Englishman lived; and a groom, bringing a dog-cart home from the Club,

made him quite sure. It remained only to identify his man, and Kim

slipped through the garden hedge and hid in a clump of plumed grass

close to the veranda. The house blazed with lights, and servants moved

about tables dressed with flowers, glass, and silver. Presently forth

came an Englishman, dressed in black and white, humming a tune. It was

too dark to see his face, so Kim, beggar-wise, tried an old experiment.

'Protector of the Poor!'

The man backed towards the voice.

'Mahbub Ali says--'

'Hah! What says Mahbub Ali?' He made no attempt to look for the

speaker, and that showed Kim that he knew.

'The pedigree of the white stallion is fully established.'

'What proof is there?' The Englishman switched at the rose-hedge in

the side of the drive.

'Mahbub Ali has given me this proof.' Kim flipped the wad of folded

paper into the air, and it fell in the path beside the man, who put his

foot on it as a gardener came round the corner. When the servant passed

he picked it up, dropped a rupee--Kim could hear the clink--and strode

into the house, never turning round. Swiftly Kim took up the money;

but for all his training, he was Irish enough by birth to reckon silver

the least part of any game.
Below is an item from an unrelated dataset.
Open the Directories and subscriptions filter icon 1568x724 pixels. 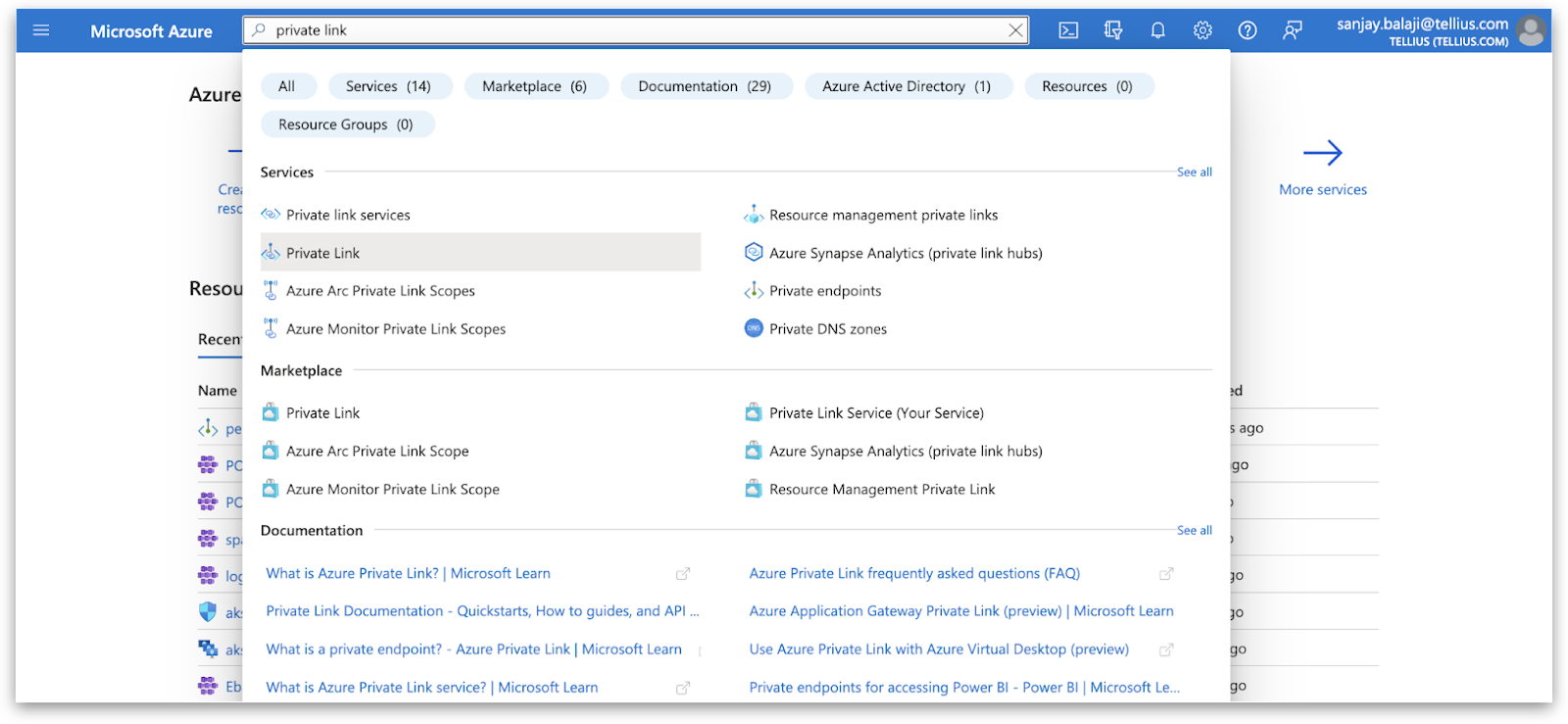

What he desired was the visible effect of

action; so, instead of slinking away, he lay close in the grass and

wormed nearer to the house.

He saw--Indian bungalows are open through and through--the Englishman

return to a small dressing-room, in a comer of the veranda, that was

half office, littered with papers and despatch-boxes, and sit down to

study Mahbub Ali's message. His face, by the full ray of the kerosene

lamp, changed and darkened, and Kim, used as every beggar must be to

watching countenances, took good note.

'Will! Will, dear!' called a woman's voice. 'You ought to be in the

drawing-room. They'll be here in a minute.'

The man still read intently.

'Will!' said the voice, five minutes later. 'He's come. I can hear

the troopers in the drive.'

The man dashed out bareheaded as a big landau with four native troopers

behind it halted at the veranda, and a tall, black haired man, erect as

an arrow, swung out, preceded by a young officer who laughed pleasantly.

Flat on his belly lay Kim, almost touching the high wheels. His man

and the black stranger exchanged two sentences.

'Certainly, sir,' said the young officer promptly. 'Everything waits

while a horse is concerned.'

'We shan't be more than twenty minutes,' said Kim's man. 'You can do

the honours--keep 'em amused, and all that.'

'Tell one of the troopers to wait,' said the tall man, and they both

passed into the dressing-room together as the landau rolled away. Kim

saw their heads bent over Mahbub Ali's message, and heard the

voices--one low and deferential, the other sharp and decisive.

'It isn't a question of weeks. It is a question of days--hours

almost,' said the elder. 'I'd been expecting it for some time, but

this'--he tapped Mahbub Ali's paper--'clinches it. Grogan's dining

here to-night, isn't he?'

'Yes, sir, and Macklin too.'

'Very good. I'll speak to them myself. The matter will be referred to

the Council, of course, but this is a case where one is justified in

assuming that we take action at once. Warn the Pined and Peshawar

brigades. It will disorganize all the summer reliefs, but we can't

help that. This comes of not smashing them thoroughly the first time.